The input
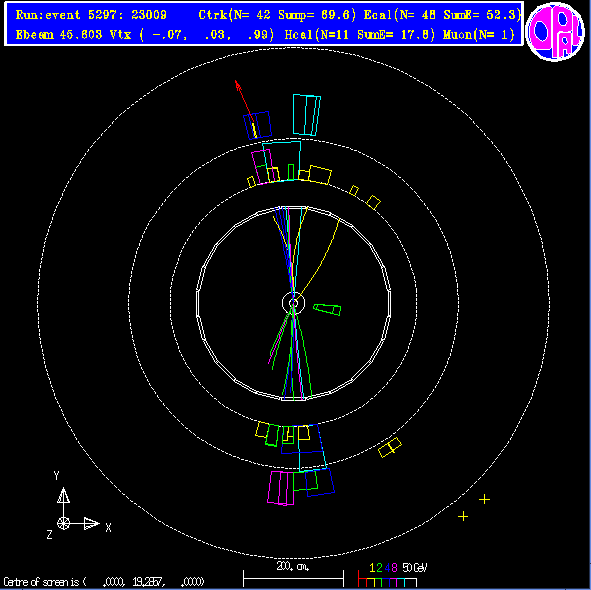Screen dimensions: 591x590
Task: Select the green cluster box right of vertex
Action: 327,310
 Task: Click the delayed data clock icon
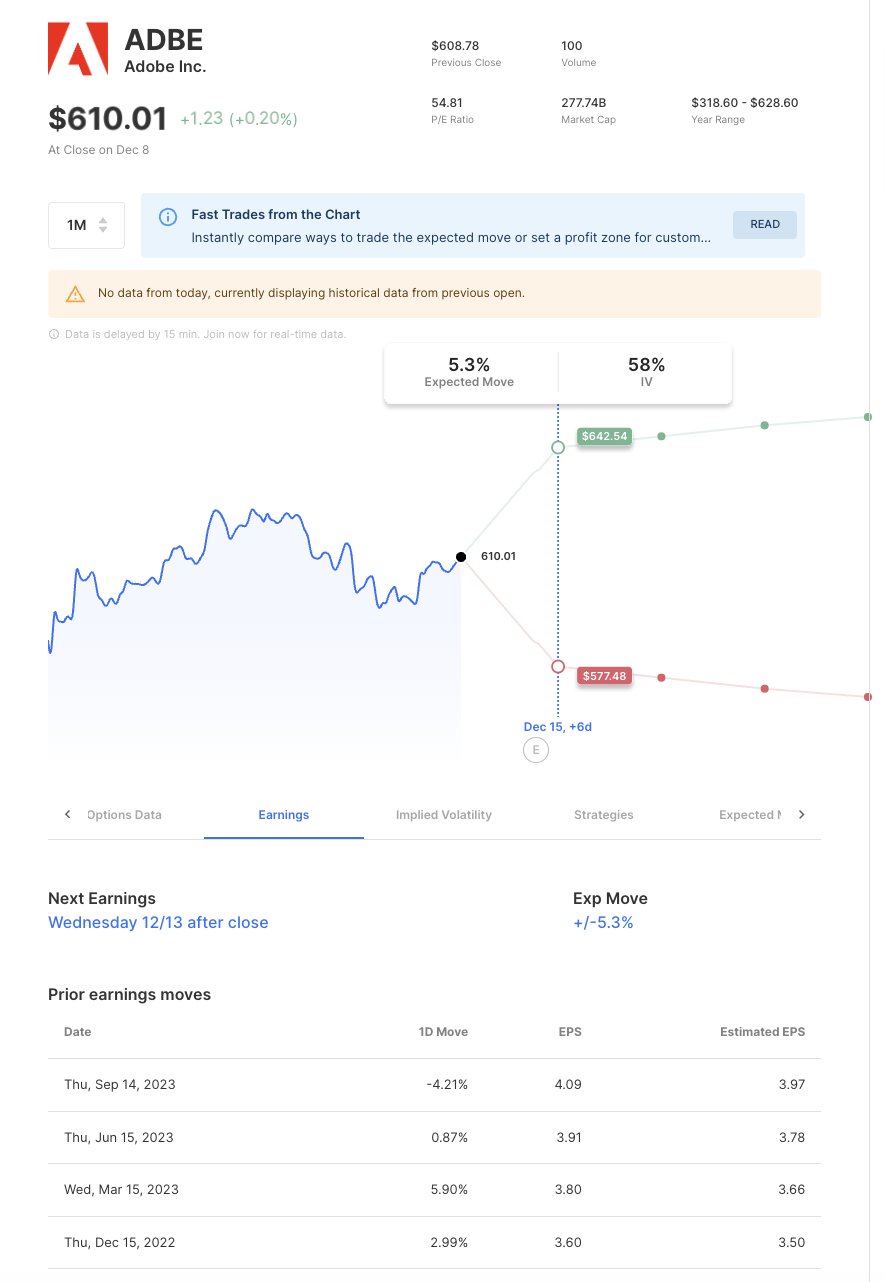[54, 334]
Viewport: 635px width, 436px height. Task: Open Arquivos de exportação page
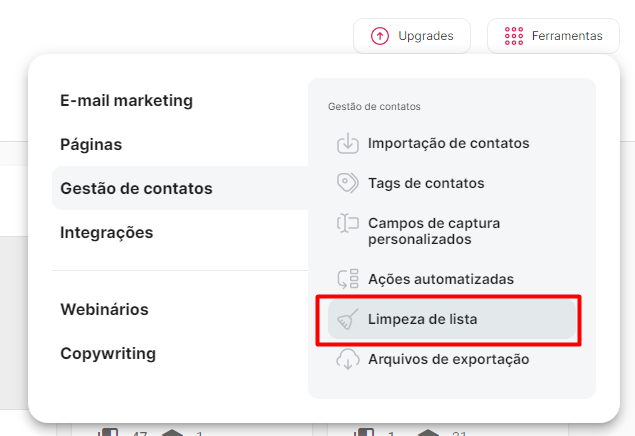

What needs to be done
Reproduce exactly the line containing "Task: Click the delayed data clock icon" and every line after it in the material above, up to and including the last. Exclude all pictures.

Output
 Task: Click the delayed data clock icon
[54, 334]
Viewport: 635px width, 436px height. Task: Open Arquivos de exportação page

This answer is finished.